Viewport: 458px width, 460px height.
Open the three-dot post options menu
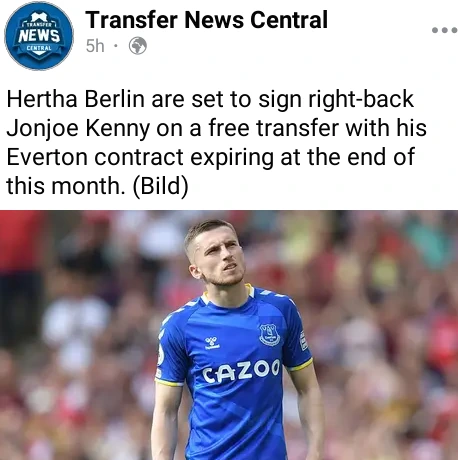(445, 30)
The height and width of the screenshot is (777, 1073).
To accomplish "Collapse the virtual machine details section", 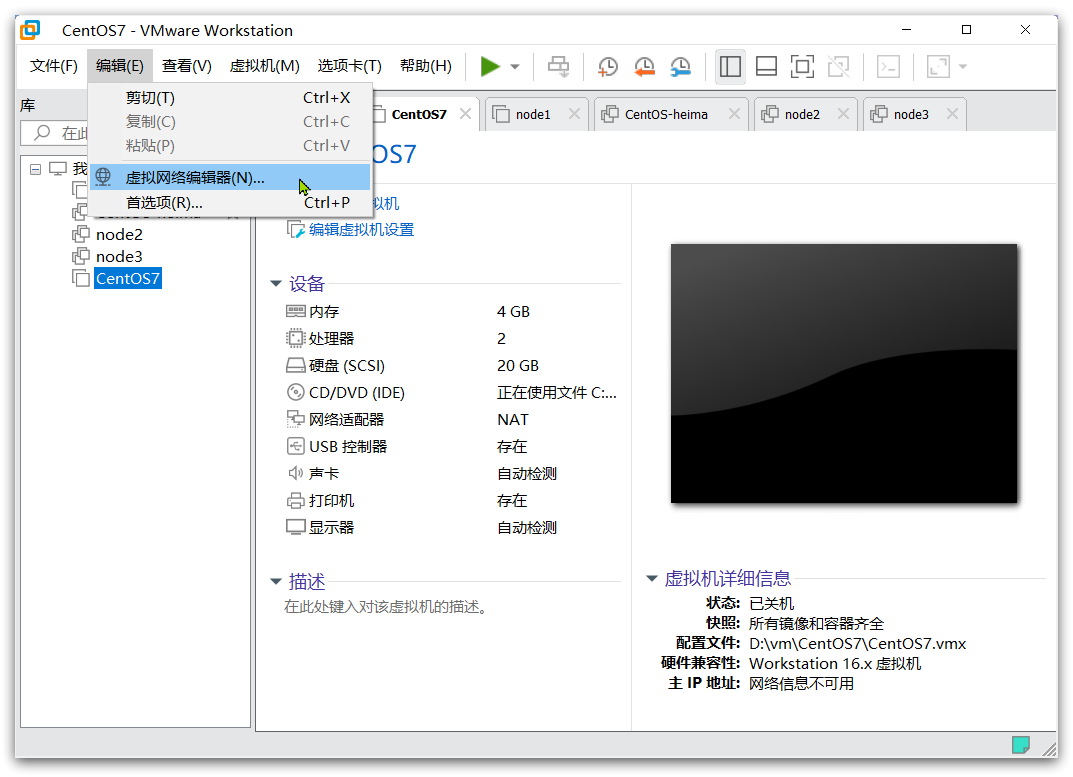I will click(x=652, y=578).
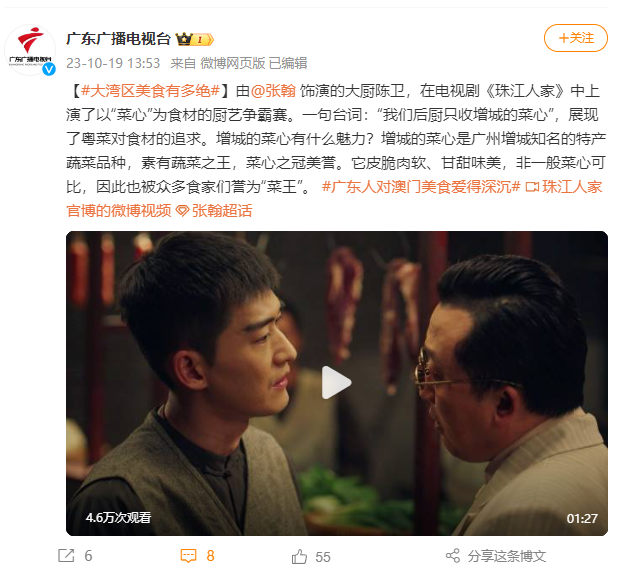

========================

* Short exercise *
Gather each line above that contains the word "width".

* Output of the task *
Viewport: 458px width, 460px height.
The height and width of the screenshot is (777, 1073).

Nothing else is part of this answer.